DATA ->
┌──

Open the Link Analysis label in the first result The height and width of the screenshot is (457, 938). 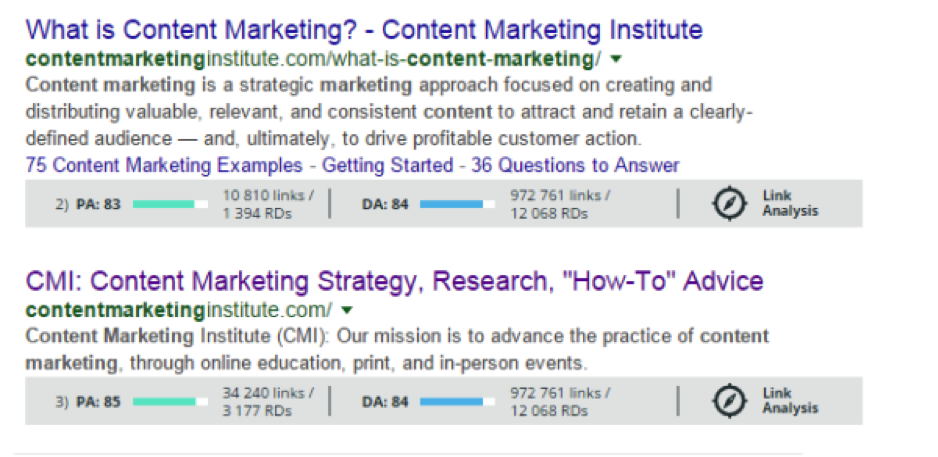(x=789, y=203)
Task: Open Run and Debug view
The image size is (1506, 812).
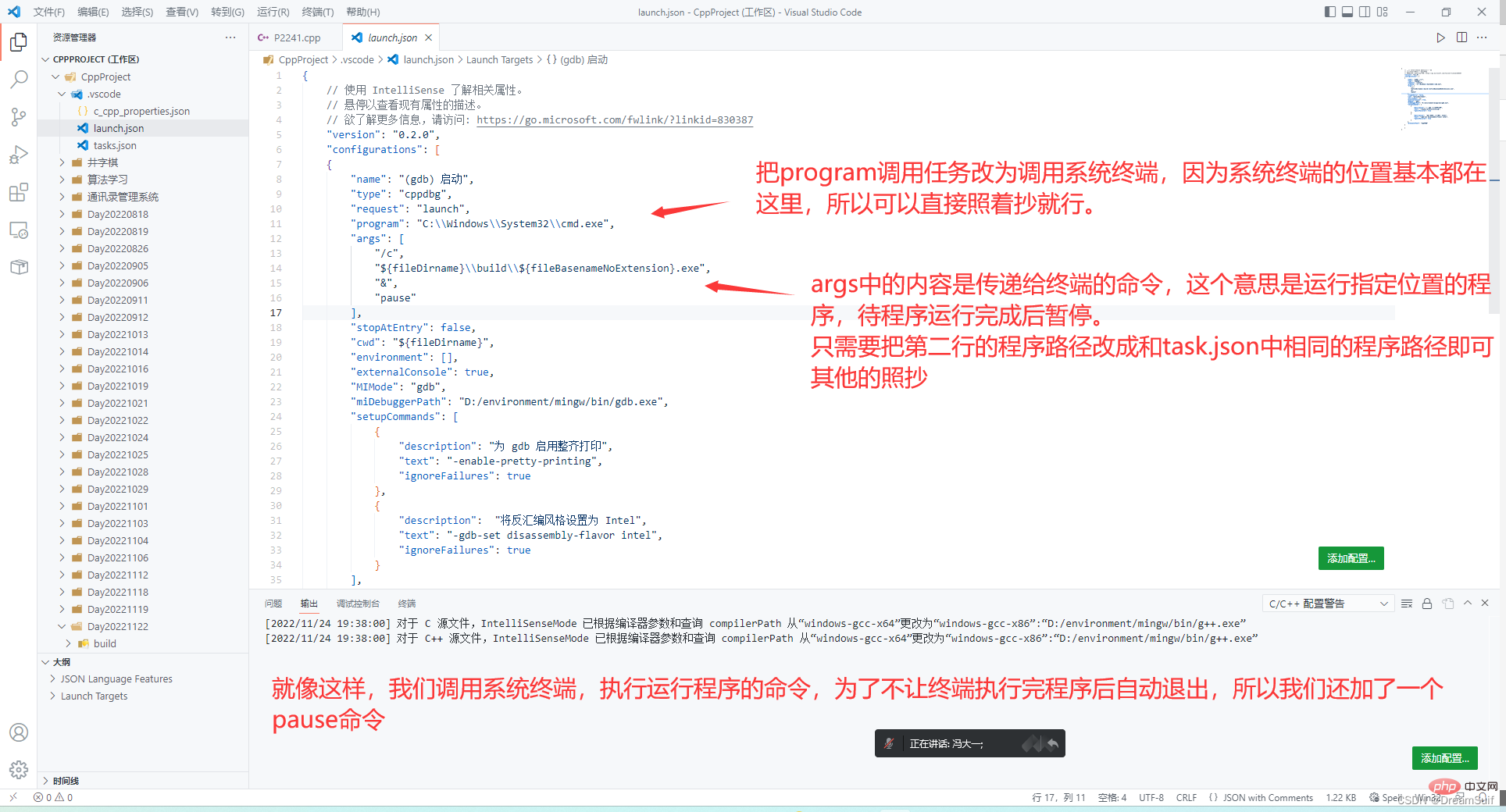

└──
┌──

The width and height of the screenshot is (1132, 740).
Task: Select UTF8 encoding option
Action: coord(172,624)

└──
┌──

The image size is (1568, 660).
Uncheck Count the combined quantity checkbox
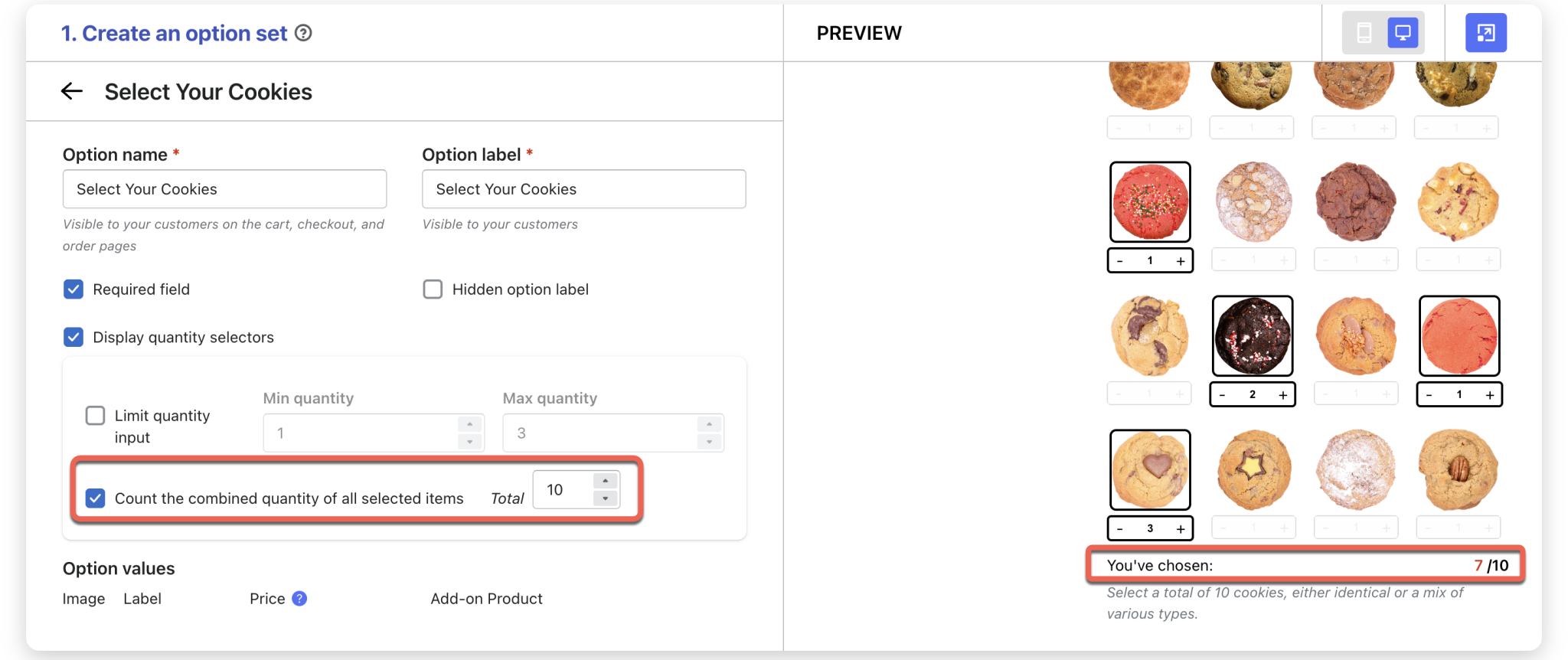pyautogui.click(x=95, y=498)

└──

Please give an exact copy of the entries above, from the line with "Task: Open Run and Debug view" down to the line with "The image size is (1506, 812).", inclusive, and nothing else.

PROBLEM SOLUTION ->
Task: Open Run and Debug view
The image size is (1506, 812).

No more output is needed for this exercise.